I started to shake my head, but then I stopped abruptly, my heartbeat accelerating. “I…don’t know. It does…ring a bell. I…I think I’ve heard the name…before.”
Could this be that first chink in the armor? If it was, I would have expected to see some sign of pleasure in the doctor’s face. I didn’t. If anything, his expression took on amore somber cast. I was crestfallen.
“Nicholas Steele is a writer,” he said gently. “His novels are bestsellers. You might have seen some of his books here at the hospital or seen an ad for one of them in a newspaper.” He paused. “On the other hand, it is possible you may—”
I shook my head then. “No,” I said, cutting him off. “I must have seen his name on a book or in the newspaper. It certainly doesn’t conjure up any images.”
“Maybe that’s just as well.”
As soon as the words had slipped out of his mouth, I could see that he regretted them.
He smiled awkwardly. “I only meant…He writes horror novels.”
By this point my head was swimming. How could I, the victim of a horror so traumatic I’d erased it and everything that came before it from my mind, be the wife of a famous—for all I knew, infamous—writer of ghoulish deeds? It was utterly perverse and incredible. I had to be dreaming—an insane nightmare.

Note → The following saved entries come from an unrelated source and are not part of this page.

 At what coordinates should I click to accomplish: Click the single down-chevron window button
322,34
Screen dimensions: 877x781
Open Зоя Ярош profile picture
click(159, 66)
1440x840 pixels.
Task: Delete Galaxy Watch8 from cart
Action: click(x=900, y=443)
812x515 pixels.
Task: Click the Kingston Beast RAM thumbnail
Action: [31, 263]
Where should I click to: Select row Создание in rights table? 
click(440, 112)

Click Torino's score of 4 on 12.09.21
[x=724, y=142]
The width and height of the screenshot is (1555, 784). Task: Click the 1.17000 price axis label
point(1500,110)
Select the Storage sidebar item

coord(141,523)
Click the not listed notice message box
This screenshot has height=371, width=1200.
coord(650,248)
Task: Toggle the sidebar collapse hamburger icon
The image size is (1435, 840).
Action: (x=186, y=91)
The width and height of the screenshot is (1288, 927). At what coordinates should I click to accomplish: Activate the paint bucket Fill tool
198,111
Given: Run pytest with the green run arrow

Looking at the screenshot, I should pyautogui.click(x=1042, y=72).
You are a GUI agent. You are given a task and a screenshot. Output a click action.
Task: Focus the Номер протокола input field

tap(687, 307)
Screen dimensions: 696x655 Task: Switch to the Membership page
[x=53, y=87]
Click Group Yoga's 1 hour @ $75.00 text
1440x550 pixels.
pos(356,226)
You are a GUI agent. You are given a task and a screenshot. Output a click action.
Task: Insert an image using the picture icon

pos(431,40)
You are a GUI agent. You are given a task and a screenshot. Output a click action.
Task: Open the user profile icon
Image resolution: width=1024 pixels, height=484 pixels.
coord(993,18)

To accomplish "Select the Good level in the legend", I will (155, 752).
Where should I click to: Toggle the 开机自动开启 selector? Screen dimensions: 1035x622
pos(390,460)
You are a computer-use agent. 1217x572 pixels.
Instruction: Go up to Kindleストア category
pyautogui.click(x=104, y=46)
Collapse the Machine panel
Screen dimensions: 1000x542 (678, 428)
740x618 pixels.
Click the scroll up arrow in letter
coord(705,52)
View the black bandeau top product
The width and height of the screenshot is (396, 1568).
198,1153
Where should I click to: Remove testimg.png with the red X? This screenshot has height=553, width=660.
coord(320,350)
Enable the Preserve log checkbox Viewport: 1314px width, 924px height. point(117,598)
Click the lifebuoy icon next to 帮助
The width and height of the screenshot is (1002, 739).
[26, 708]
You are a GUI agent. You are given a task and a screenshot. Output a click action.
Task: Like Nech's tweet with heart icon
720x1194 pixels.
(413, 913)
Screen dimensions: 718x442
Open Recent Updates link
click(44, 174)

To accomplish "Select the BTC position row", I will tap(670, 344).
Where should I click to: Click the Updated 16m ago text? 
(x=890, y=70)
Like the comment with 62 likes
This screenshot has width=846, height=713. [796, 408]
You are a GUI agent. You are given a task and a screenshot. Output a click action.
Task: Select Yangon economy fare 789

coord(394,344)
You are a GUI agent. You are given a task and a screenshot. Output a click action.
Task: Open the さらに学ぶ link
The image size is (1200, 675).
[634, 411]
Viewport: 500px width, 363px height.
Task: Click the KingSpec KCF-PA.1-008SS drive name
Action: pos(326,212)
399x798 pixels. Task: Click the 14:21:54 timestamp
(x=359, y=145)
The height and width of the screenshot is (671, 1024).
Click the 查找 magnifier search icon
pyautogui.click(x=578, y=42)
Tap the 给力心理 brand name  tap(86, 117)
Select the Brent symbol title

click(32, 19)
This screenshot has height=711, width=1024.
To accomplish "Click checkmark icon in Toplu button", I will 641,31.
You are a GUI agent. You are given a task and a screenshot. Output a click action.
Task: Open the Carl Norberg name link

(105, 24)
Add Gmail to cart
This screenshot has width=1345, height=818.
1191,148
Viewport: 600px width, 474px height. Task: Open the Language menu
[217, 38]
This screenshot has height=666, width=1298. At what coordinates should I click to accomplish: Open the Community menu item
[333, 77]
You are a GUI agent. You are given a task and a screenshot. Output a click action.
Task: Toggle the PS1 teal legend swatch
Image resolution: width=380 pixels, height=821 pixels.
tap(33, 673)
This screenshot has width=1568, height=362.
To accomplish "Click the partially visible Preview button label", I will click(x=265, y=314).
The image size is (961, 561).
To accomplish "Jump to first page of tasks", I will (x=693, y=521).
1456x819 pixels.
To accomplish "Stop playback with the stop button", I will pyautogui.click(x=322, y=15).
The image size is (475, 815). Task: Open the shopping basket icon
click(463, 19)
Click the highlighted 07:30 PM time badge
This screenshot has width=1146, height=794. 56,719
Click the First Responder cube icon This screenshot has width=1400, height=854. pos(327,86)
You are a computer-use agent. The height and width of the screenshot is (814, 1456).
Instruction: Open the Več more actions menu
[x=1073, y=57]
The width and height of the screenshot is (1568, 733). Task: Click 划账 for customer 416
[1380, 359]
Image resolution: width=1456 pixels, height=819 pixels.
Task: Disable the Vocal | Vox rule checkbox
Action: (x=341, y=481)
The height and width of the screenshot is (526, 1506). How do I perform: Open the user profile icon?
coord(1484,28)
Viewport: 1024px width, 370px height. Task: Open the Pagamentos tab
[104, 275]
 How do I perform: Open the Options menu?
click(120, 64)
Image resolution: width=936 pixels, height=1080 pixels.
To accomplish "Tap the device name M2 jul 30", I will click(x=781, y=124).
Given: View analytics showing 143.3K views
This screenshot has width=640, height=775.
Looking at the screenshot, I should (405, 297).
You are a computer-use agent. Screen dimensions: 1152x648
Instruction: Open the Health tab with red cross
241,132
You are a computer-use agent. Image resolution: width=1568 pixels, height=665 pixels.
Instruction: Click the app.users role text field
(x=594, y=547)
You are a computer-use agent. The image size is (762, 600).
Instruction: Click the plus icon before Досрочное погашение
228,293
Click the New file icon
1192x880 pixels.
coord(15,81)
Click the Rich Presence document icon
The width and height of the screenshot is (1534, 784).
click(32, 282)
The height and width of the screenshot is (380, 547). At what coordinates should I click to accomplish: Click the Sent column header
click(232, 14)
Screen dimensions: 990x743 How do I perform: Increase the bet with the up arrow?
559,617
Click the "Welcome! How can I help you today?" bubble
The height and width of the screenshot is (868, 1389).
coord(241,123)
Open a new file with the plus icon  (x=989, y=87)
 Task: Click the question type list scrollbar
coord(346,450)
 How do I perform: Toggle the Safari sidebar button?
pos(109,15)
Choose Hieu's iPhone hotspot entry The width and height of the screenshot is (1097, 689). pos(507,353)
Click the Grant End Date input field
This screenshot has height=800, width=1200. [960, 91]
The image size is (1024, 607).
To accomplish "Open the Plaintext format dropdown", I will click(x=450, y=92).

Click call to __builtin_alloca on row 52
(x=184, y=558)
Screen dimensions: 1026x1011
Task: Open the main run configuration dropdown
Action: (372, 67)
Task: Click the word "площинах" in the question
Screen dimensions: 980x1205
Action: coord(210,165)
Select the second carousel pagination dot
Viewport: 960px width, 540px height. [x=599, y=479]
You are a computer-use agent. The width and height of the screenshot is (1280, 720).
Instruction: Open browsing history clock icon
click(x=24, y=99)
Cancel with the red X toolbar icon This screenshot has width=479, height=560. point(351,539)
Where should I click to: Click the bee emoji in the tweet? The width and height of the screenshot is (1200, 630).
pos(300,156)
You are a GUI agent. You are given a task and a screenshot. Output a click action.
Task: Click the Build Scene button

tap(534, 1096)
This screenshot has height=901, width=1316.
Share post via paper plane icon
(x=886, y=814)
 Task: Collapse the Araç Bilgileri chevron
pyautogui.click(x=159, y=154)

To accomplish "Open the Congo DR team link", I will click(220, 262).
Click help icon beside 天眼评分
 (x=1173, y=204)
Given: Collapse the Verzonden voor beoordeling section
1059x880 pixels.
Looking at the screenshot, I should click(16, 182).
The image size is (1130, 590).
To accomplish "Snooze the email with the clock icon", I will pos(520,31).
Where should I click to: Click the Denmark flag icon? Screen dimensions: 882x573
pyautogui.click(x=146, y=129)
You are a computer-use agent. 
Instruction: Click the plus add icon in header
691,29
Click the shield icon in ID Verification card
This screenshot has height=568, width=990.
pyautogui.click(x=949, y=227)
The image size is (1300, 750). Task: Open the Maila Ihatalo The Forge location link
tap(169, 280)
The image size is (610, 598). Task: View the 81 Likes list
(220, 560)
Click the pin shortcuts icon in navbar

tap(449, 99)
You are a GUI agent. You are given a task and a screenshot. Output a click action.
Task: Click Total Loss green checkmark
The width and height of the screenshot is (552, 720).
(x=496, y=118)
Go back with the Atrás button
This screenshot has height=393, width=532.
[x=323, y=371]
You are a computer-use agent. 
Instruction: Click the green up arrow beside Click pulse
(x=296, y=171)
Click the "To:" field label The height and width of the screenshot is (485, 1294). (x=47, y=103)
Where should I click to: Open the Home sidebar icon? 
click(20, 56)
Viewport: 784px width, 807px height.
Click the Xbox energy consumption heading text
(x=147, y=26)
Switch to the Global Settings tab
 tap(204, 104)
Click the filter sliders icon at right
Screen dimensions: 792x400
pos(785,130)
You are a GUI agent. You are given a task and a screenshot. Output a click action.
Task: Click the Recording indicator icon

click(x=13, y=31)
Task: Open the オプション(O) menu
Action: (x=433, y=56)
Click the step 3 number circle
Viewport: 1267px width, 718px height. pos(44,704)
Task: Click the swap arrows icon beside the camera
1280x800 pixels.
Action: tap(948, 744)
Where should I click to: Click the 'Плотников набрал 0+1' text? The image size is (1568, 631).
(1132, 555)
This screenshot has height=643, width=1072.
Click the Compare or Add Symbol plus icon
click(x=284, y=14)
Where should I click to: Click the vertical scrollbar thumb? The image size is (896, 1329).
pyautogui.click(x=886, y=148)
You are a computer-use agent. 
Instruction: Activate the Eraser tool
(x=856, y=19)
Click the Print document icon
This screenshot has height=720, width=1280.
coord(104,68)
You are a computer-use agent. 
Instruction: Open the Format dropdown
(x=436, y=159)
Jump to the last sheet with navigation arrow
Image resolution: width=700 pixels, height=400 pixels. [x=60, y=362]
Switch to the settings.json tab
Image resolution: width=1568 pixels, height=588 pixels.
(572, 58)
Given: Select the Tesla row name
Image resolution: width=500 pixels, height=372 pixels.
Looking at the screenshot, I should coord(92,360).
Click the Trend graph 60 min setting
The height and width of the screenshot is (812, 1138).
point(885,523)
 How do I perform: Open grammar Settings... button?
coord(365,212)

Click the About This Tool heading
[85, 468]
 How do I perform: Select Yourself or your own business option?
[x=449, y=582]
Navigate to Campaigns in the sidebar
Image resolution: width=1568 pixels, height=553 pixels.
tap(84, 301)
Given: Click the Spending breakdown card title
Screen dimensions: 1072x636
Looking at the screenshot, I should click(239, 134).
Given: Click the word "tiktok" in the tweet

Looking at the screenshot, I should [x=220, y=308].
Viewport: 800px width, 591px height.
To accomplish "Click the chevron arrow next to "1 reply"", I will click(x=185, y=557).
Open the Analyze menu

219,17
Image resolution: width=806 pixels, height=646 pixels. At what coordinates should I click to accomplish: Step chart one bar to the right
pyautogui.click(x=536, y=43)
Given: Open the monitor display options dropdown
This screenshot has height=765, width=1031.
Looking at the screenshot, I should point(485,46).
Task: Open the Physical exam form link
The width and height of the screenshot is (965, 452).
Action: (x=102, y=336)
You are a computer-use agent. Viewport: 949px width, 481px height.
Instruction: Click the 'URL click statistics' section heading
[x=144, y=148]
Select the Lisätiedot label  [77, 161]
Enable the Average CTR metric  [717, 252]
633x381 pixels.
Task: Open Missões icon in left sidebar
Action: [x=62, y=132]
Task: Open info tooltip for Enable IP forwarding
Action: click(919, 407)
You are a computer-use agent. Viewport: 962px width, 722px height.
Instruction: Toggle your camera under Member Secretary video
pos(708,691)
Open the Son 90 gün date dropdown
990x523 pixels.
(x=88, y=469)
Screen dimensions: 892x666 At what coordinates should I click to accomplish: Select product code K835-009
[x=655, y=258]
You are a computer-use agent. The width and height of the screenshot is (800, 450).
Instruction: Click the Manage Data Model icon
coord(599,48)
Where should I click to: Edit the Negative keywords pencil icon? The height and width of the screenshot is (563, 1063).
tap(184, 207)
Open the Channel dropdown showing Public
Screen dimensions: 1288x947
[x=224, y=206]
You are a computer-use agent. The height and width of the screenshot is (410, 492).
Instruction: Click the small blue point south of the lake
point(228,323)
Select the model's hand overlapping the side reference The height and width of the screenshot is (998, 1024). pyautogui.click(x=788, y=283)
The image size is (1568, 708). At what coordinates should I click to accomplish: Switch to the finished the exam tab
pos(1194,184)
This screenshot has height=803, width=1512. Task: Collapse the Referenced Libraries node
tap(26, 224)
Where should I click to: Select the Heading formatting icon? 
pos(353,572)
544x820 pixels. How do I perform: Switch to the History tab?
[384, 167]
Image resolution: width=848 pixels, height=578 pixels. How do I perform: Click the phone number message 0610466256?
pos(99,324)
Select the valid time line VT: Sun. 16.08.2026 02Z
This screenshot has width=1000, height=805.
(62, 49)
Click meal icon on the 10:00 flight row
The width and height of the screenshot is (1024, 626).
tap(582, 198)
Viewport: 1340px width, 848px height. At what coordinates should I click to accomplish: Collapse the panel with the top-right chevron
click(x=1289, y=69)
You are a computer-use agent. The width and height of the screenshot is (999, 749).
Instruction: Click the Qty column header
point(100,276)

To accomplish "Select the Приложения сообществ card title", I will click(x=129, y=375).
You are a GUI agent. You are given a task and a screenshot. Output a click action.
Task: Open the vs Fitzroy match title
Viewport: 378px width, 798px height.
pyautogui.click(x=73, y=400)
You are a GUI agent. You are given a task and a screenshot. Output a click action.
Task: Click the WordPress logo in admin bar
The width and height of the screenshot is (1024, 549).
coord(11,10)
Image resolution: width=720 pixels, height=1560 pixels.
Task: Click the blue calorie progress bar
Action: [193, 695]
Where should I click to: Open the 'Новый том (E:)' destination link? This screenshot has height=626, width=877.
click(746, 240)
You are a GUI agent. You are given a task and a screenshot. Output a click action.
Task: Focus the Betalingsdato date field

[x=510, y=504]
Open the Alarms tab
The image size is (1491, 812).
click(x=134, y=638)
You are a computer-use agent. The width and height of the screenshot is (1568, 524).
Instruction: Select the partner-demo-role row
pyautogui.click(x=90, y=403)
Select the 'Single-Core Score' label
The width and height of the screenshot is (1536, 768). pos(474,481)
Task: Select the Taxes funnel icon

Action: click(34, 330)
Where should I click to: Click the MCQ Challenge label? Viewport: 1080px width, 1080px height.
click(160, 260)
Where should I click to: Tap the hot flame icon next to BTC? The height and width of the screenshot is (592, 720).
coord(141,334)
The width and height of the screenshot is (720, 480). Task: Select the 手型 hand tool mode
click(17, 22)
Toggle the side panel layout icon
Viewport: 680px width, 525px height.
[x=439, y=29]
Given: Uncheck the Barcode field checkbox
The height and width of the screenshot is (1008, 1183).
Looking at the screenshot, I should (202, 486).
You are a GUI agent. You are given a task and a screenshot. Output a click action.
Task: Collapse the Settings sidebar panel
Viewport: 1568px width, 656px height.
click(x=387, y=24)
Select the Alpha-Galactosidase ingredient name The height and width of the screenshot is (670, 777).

“You don’t believe this, do you? You don’t think I’m the wife of a man…like that?”
Dr. Royce donned a fatherly expression. “Like what? Just because he writes horror stories doesn’t mean—”
“I can’t even imagine reading a horror novel. I can’t believe I…I ever did.”
“Wives aren’t required to be fans of their husbands’ work.”
“You think I’m Deborah?”
“I talked with Mr. Eastman for close to two hours. He was very candid, and he gave me a great number of details that I must say sounded credible.” He hesitated, and my body tensed. “He also told me that Nicholas Steele lives in a small town about three hours north of here. Sinclair. It’s in the Catskill Mountains.”
I finally understood his remark back in the O.T. room when he was looking at my landscape. “I wasn’t painting any particular mountain. I…I couldn’t have been.”
“Not on a conscious level,” he went on, in an almost-chatty tone. I knew he was trying to calm me down, but even he had to know that wasn’t a likely prospect. Still, though my head was spinning with it all, I tried to concentrate on his words.
“Mr. Eastman has a getaway cottage up in Sinclair,” Dr. Royce was saying. But I wanted to hear about Nicholas Steele, this writer of horror stories, this man who was supposedly my husband. Or did I?